Google’s response took shape with the launch of Search Generative Experience (SGE) at their I/O in May 2023, which later rebranded as AI Overviews. Built on Google’s Gemini family of models, AI Overviews introduced AI-generated summaries at the top of certain search results, designed to synthesise information from multiple sources and allow users to explore follow-up questions directly within the SERP. This approach extended the trajectory set by BERT and MUM, shifting search further towards guided discovery and semantic understanding.

When AI Overviews began rolling out more broadly in the US in spring 2024, they attracted significant attention and criticism. Early examples highlighted issues with hallucinations, misleading answers and questionable sourcing, raising concerns among publishers, businesses and users alike. Many publishers and news based sites (such as the Reach plc in the UK) reported major concerns in traffic (and knock on advertising revenue) loss owing to AI Overviews summarising news article content taken from these sites in search results, thus negating the need for users to click through. 
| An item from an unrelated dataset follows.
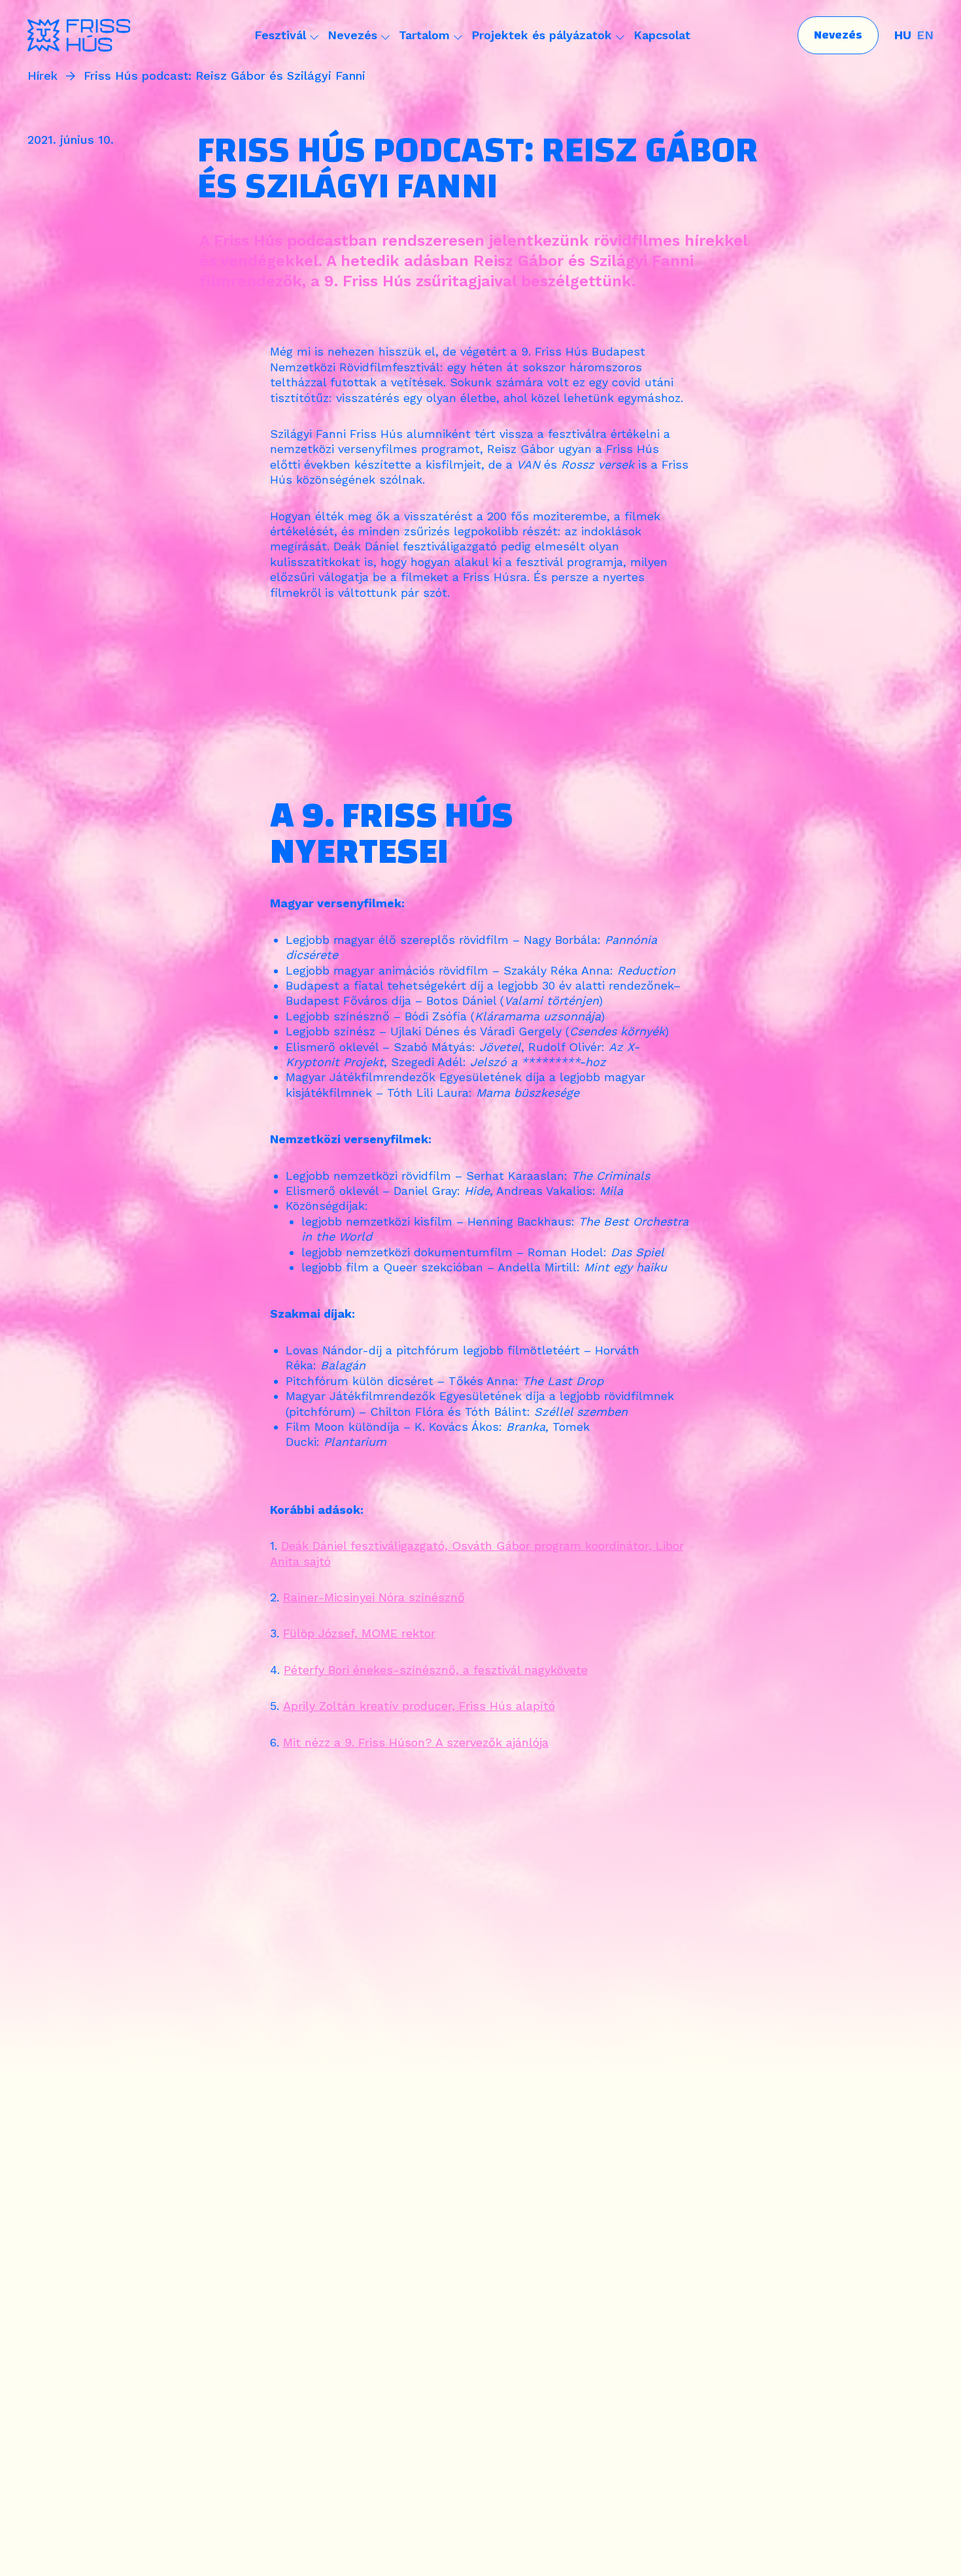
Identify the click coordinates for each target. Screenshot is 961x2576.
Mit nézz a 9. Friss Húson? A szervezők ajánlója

As of 2025, the feature remains iterative, with Google balancing accuracy, user engagement and commercial considerations as it integrates Gemini more deeply into search. Along with AI Overviews featured increasingly prominently in search results, Google went further by launching AI Mode in mid-2025 inherently as a separate, AI-focused feature within Google search as well as their Gemini offering (formerly known as Bard) AI virtual assistant feature which saw a general release in February 2024. 

Many commentators opined that the latest iteration of Gemini, Gemini 3, released in November 2025, rivalled and even surpassed the capabilities offered by ChatGPT 5.

Microsoft followed a parallel path, embedding Bing Chat and later Microsoft Copilot directly into Bing search results in early 2023. Leveraging its partnership with OpenAI, Microsoft positioned Bing as an AI-enhanced alternative to Google, with conversational responses sitting alongside traditional listings.

In China, Baidu’s Ernie Bot was released to the public in August 2023, reflecting a similar shift toward generative answers within a tightly regulated domestic search ecosystem. A year later, Baidu reported a 300 million strong user base.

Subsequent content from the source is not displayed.